Crop growth monitoring method based on inversion of leaf area index by inverse Gaussian process

文档序号:1718659 发布日期:2019-12-17 浏览:40次 中文

阅读说明:本技术 基于逆高斯过程反演叶面积指数的农作物长势监测方法 (Crop growth monitoring method based on inversion of leaf area index by inverse Gaussian process ) 是由 黄健熙 尹峰 于 2019-08-26 设计创作,主要内容包括:本发明属农业遥感领域,涉及基于逆高斯过程反演叶面积指数的农作物长势监测方法,其为:获一致性哨兵2号地表反射率,提取作物空间分布图;获不同背景下PROSAIL模拟作物光谱并转为波段光谱;对黑土壤背景下模拟地表反射率主成分分析得纯冠层反射特征;对实测土壤光谱反射率主成分分析得纯土壤反射特征;线性分解含土壤信息的模拟地表反射率得模拟纯冠层反射率;高斯过程模拟学习模拟纯冠层反射率与LAI映射关系得训练好的高斯过程模型;线性分解哨兵2号影像得纯冠层反射率,选与其最接近的模拟纯冠层反射率输入训练好的高斯过程模型得到LAI,以往年平均LAI轨迹为基准判断当前作物长势。本发明的方法规避多参同效问题,精度较高。(The invention belongs to the field of agricultural remote sensing, and relates to a crop growth monitoring method based on inverse Gaussian process inversion leaf area index, which comprises the following steps: obtaining the surface reflectivity of the sentinel No. 2 with consistency, and extracting a crop space distribution map; acquiring PROSAIL simulated crop spectra under different backgrounds and converting the spectra into waveband spectra; analyzing the main components of the simulated earth surface reflectivity under the black soil background to obtain the pure canopy reflection characteristics; analyzing the main components of the actually measured soil spectral reflectivity to obtain the pure soil reflection characteristics; linearly decomposing the simulated earth surface reflectivity containing soil information to obtain the simulated pure canopy reflectivity; simulating a mapping relation between pure canopy reflectivity and LAI by Gaussian process simulation learning to obtain a trained Gaussian process model; linearly decomposing the sentinel No. 2 image to obtain pure canopy reflectivity, inputting the simulated pure canopy reflectivity closest to the pure canopy reflectivity into a trained Gaussian process model to obtain LAI, and judging the current crop growth by taking the annual average LAI track as a reference. The method provided by the invention avoids the problem of multiple parameter and effect, and has high precision.)

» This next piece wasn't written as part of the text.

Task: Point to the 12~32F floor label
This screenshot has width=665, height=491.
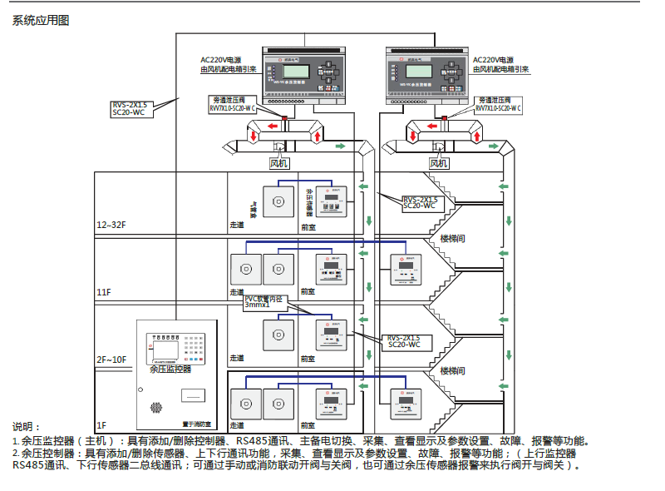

1. A crop growth monitoring method based on inverse Gaussian process inversion leaf area index is characterized by comprising the following specific steps:

s1, obtaining the consistent ground surface reflectivity of the sentinel No. 2 by using a sensor indifference atmospheric correction method SIAC;

s2, extracting each key growth period of the crop to be detected by using the time sequence data of the sentinel No. 2 surface reflectivity corresponding to the sample point, and performing supervision and classification to obtain a crop space distribution map in a research area;

S3, carrying out extensive sampling aiming at a PROSAIL model parameter set corresponding to crops to obtain a PROSAIL simulated crop spectrum under the background of black soil and a PROSAIL simulated crop spectrum under the background containing soil information;

s4, converting the crop spectrum simulated in S3 into a wave band spectrum corresponding to the sentinel No. 2 by using the spectrum response function of the sentinel No. 2, namely obtaining the surface reflectivity simulated by the PROSAIL under the background of black soil and the surface reflectivity simulated by the PROSAIL under the background containing soil information;

S5, performing principal component analysis on the PROSAIL simulated earth surface reflectivity under the black soil background obtained in the S4, and selecting the first 4 principal components as the spectral reflection characteristics of the pure canopy; meanwhile, performing principal component analysis on the reflectivity of the sentinel No. 2 corresponding to the actually measured soil spectral curve, and selecting the first 2 principal components as the spectral reflection characteristics of the pure soil;

s6, carrying out linear decomposition on the ground surface reflectivity simulated by the PROSAIL under the background containing the soil information obtained in S4 based on the spectral reflection characteristics of the pure canopy and the spectral reflection characteristics of the pure soil obtained in S5 to obtain the pure canopy reflectivity simulated by the PROSAIL;

S7, utilizing the mapping relation between the PROSAIL simulated earth surface reflectivity and the LAI under the black soil background obtained in the Gaussian process simulation learning S4 to realize the prediction from the pure canopy spectral reflectivity to the LAI, and obtaining a well-trained Gaussian process model;

s8, performing linear decomposition on the original sentinel No. 2 image based on the result obtained by the principal component analysis of S5 to obtain the corresponding pure canopy reflectivity; comparing the pure canopy reflectivity simulated by the PROSAIL obtained in the step S6 with the pure canopy reflectivity, and inputting the pure canopy reflectivity simulated by the PROSAIL closest to the pure canopy reflectivity into a Gaussian process model trained in the step S7 to obtain LAI; and taking the average LAI track of the plot in the last 3 years as a reference, and comparing the LAI track in the current year with the LAI track in the current year, thereby judging the growth vigor of the current crops.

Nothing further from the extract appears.